Getting cold it is! We are stepping on winter days indeed. This morning I wore my new long boots with leggings in it and the GO-CCE brand boots were very comfortable. I think the boots was good choice, and I like it.
Cold wind slapped on my skin, but the smell of early winter air touched my feeling. I like the smell of November with its frequent darkness, its dreary winds, and the rolling fallen leaves on the ground. I suddenly realise that November, my dearest month which often reminds me of Wuthering Heights and Heathcliff, is about to leave. Though it provokes some grievous pathology in me now and then, I dearly love the season of November. To my sorry, I could not be fully immersed in this pathetic season, however. My current life doesn’t let me deep inside it and I don’t know whether it’s good or bad.

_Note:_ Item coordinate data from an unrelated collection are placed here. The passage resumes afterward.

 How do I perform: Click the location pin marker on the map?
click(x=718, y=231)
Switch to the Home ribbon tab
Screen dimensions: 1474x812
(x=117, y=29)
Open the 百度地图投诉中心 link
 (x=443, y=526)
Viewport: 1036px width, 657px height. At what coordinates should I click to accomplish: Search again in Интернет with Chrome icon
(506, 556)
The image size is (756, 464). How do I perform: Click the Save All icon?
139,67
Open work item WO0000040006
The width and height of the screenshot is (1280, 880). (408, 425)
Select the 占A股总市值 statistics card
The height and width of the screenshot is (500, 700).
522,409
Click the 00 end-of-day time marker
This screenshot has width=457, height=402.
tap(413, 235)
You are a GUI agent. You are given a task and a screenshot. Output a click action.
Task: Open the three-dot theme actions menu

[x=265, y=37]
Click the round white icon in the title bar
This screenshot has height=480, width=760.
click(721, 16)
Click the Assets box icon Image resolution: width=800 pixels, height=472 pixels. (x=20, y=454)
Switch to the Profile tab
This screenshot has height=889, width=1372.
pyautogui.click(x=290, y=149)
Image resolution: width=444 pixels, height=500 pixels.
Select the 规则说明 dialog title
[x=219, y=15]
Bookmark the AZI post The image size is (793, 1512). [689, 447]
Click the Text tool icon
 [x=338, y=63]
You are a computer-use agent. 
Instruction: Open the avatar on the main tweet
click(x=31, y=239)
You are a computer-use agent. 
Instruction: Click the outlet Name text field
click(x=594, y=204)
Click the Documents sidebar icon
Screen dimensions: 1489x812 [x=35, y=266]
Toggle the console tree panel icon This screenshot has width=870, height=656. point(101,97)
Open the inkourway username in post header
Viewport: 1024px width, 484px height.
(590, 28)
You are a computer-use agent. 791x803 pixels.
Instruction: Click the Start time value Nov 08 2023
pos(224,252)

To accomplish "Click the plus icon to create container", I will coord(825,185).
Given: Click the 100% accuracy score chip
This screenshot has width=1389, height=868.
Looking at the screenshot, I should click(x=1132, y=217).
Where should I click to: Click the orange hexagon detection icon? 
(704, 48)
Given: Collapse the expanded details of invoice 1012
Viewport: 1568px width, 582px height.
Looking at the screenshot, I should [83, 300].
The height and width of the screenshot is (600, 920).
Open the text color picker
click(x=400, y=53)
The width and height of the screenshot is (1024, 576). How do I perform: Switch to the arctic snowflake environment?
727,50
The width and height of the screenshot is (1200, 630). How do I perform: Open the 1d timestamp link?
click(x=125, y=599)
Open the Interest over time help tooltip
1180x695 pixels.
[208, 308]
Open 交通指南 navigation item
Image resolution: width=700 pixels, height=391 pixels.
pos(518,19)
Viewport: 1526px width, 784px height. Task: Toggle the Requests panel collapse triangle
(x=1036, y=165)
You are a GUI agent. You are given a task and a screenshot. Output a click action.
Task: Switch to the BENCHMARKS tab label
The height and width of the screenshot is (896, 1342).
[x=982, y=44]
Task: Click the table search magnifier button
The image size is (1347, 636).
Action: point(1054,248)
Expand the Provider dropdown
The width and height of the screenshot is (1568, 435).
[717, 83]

Time is constantly passing as ever, adding years on me. It makes me sad that I’m no longer someone’s romantic object, though I always dream of it. Of course, I know it would be a fantasy (even a delusion?) or emotional cupidity to think romanticism at my age, but I cannot easily give of my dream (even if it’s just an illusion) to the years till I die. I would be still dreaming when I become a grandmother. Is it really absurd that I want to be myself as a certain romantic being? Is it impossible for P to look at me such a way? If I want it, am I greedy? Sometimes P and I are talking at cross-purposes, that is, I talk of chalk and P talks of cheese. It makes me sadder.